StubHub declined to comment on his assessment. Its seller policies do warn resellers: “If you dropped your sale, we will charge your payment method an amount equal to the greater of (i) 100% of the price of the ticket(s) sold or (ii) the full amount incurred by us to remedy the dropped sale.”

For fans, it’s a jarring reality: a platform that can collect fees on a deal that never gets them through the turnstiles.

The interest clock keeps ticking

While fans wait for refunds, StubHub holds their money. For some, that’s become the core of the dispute.

Jeff Ripley of Spokane, Wash., is taking the company to arbitration after his World Cup tickets, bought in December, were cancelled on game day. He wants more than the face value back.

“They're sitting on that money, making interest on it. How many thousands of people has this happened to?” he asked in an interview with CBC News.

StubHub reported earning $41 million in interest in its November 2025 earnings report for the previous year. The company refused to discuss how much of that comes from funds tied to ticket purchases.

Ripley argues StubHub has started to resemble a financial institution, holding customer cash for months at a time while collecting interest.

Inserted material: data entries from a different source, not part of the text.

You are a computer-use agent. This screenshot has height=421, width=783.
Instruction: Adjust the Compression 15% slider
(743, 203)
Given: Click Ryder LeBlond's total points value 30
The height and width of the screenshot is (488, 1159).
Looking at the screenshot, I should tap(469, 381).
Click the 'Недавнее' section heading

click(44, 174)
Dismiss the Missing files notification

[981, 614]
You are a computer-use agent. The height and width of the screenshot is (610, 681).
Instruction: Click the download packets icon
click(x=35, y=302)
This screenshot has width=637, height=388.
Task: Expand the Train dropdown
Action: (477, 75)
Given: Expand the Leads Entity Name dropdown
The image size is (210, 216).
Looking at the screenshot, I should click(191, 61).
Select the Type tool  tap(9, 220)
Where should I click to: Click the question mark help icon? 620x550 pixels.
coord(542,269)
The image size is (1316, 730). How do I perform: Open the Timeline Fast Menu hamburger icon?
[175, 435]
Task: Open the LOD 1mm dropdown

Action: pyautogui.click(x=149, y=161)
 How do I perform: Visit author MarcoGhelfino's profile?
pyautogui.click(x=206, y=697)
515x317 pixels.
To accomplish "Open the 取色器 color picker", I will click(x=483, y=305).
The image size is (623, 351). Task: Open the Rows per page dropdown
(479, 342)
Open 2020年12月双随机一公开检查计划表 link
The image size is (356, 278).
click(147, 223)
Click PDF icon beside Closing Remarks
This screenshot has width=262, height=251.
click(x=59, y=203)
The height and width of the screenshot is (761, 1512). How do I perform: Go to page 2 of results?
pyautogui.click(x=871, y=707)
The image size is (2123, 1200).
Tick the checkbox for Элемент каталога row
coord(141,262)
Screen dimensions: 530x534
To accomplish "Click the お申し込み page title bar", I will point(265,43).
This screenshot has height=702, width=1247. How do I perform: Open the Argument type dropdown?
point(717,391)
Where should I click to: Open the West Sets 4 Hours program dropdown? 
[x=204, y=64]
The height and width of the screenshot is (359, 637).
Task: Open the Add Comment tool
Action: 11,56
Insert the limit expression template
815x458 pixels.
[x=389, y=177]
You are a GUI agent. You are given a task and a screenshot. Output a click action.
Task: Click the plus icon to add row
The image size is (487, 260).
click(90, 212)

StubHub facilitated the resale of $9.2 billion in tickets globally last year. For Ripley, that scale raises hard questions about how long the company can hang on to fans’ money without meaningful oversight.

“There's something wrong,” he said. “They almost work like a financial institution in that I deposited money in a savings or checking account and they got interest.”

“There has to be some accountability for companies that are taking money, earning interest on it and then not providing a product.”

With class actions now gathering pace on both sides of the border, that accountability may finally be coming — whether StubHub is ready or not.